Это достойный, тяжелый и аскетический путь, очевидно, требующий затраты всех сил, душевных и профессиональных. Потому-то, видимо, в корпус “завершенного” Целана у Белорусца вошло только шестьдесят с лишком текстов, а составление его заняло, по сути, всю жизнь. Знаменательно, что закрывает сборник не послесловие, но развернутая посвятительная надпись Г. Айги, творческие начала которого оказываются в непосредственной близости от такого чрезмерно затрудненного и почти безнадежного способа говорения. В этом смысле книга исключительно гармонична: все три ее участника пусть с трудом и наощупь, но в конечном счете находят путь друг к другу.

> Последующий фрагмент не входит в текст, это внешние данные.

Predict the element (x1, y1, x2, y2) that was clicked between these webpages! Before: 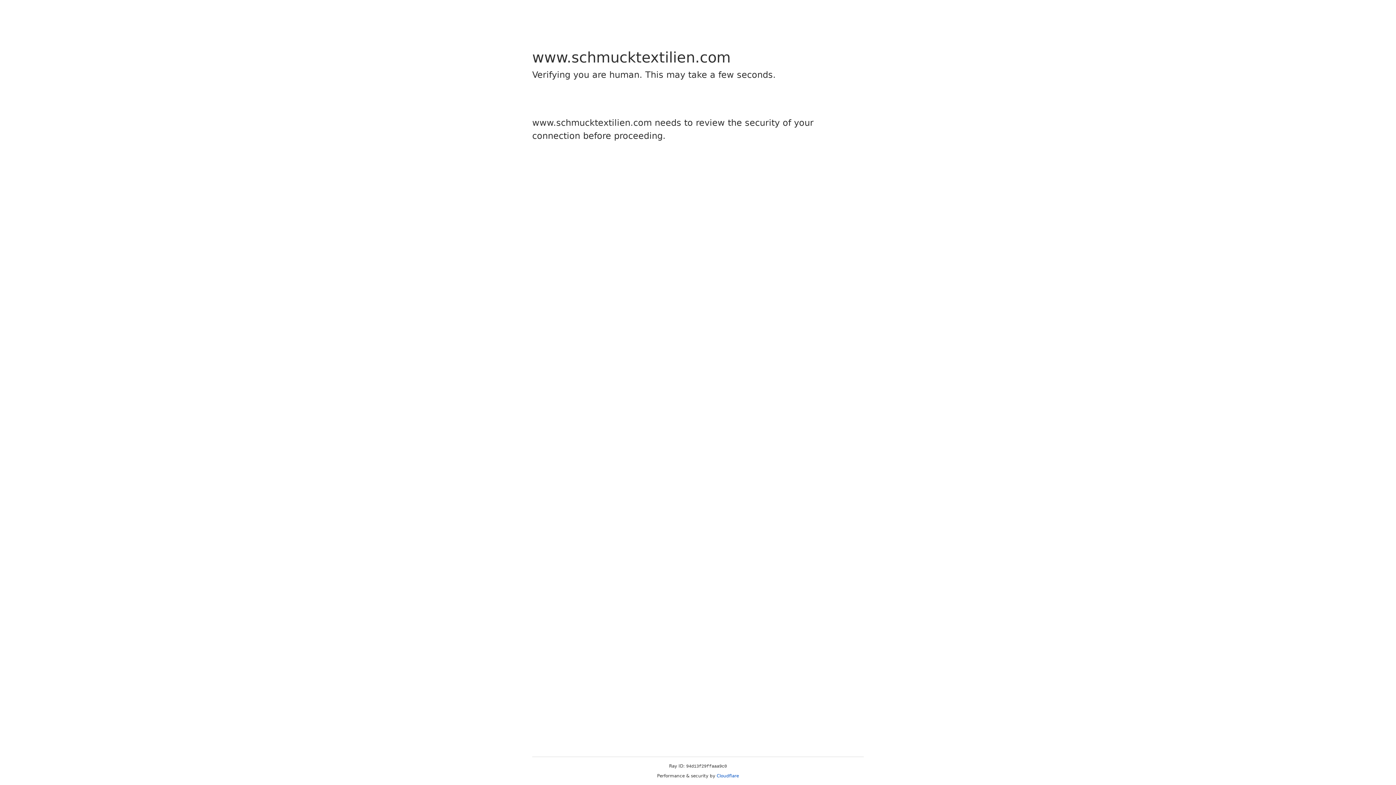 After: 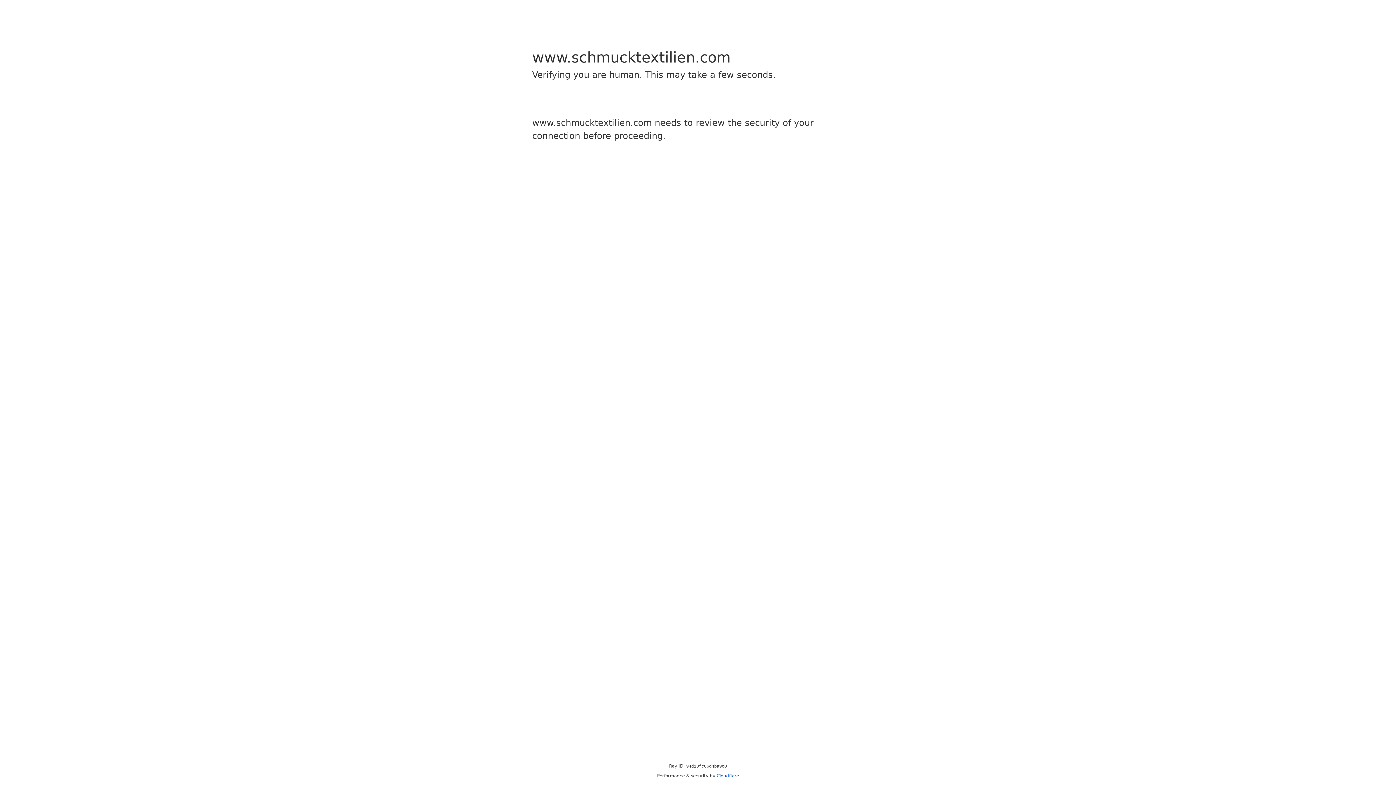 Action: bbox: (716, 773, 739, 778) label: CloudflarePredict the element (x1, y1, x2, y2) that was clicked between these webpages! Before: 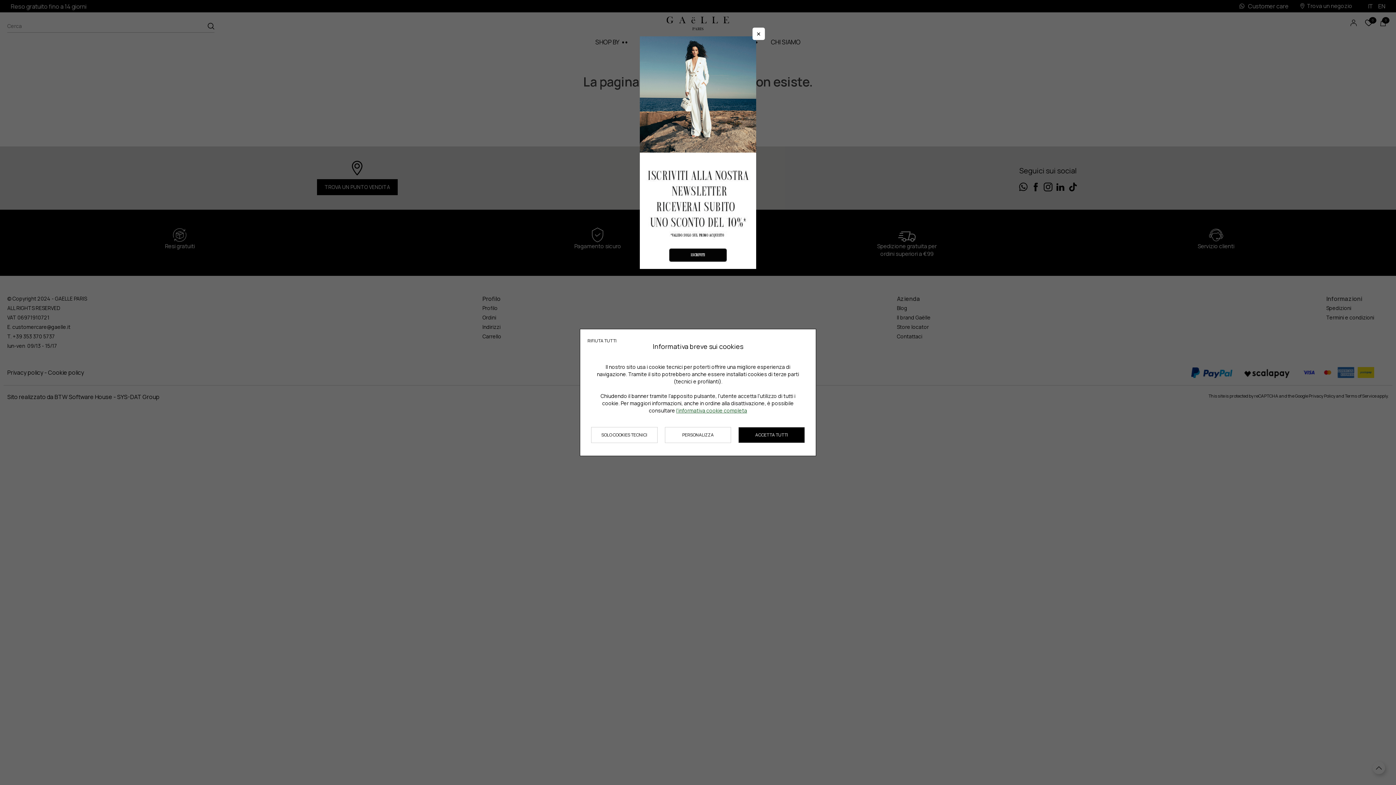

Читателю к их странному собеседованию, к этому чтению порознь-и-вместе непереведенной, переписанной другими буквами целановской “бутылочной почты” — стихотворения-послания, заброшенного в волны времени в надежде, что его когда-нибудь выбросит на “берег сердца”,— читателю туда предстоит долго отчаянно пробиваться, чтобы в конце концов (едва ли вполне достижимом), самому попробовать “строк виноградных / перевезти кровавый пот”. Переводчик здесь уж никак не предатель, а сопричастник “клятв” и “письма” поэта, сродни его призрачной и прозрачной “розе-Ничто”, “розе-Никому”. Соответственно,
Теперь этот вес, который
сдерживает пустоту,
словно сопутствующую тебе.
У него, как и у тебя, нет имени. Может быть,
вы одно и то же. Может быть,
ты и меня назовешь некогда
так.
Никто еще не переводил Целана так “неясно”, так “неудобно”, так “невнятно”, как Белорусец, никто вообще не заводил его так далеко от того, что принято (и правильно принято) считать языком перевода, никто, кажется, так далеко и не заходил, вплоть до предсмертных, совсем уже распадающихся, точно рассеивающихся стихов из сборников “Световолие” и “Партия снега”… Поэтому мы полагаем, что 300 маленьких книжек, выпущенных Белорусцем год назад, это, увы, слишком много, если искать в них текст среднеевропейского кафедрального поэта, с должной мерой горечи в голосе на хорошем русском языке излагающем краткий курс Катастрофы, в которой он то ли выжил, то ли нет,— и, увы, слишком мало, чтобы кто-то один, кому, быть может, это предназначалось, когда-нибудь, рано или поздно, но все же непременно прочел:
Я могу тебя еще видеть: эхо
осязаемо щупальцами
слов у кромки
прощания.
Тихо отшатывается твое лицо,
когда оно вдруг
вспыхивает ярко лампою
во мне, в той точке,
где речь обращена к горестному Никогда.
…Что же до прочего, то, несмотря на поразительный объем — 112 страниц, включая фронтиспис, титул и содержание,— в книге нашлось место и для минимума необходимых комментариев, и для краткой хроники жизни и творчества Целана. Студенты и аспиранты, буде возникнет у них такая потребность, вполне могут на нее ссылаться. Впрочем, другой-то для них (и ни для кого) нет, и появится ли еще когда — бог весть!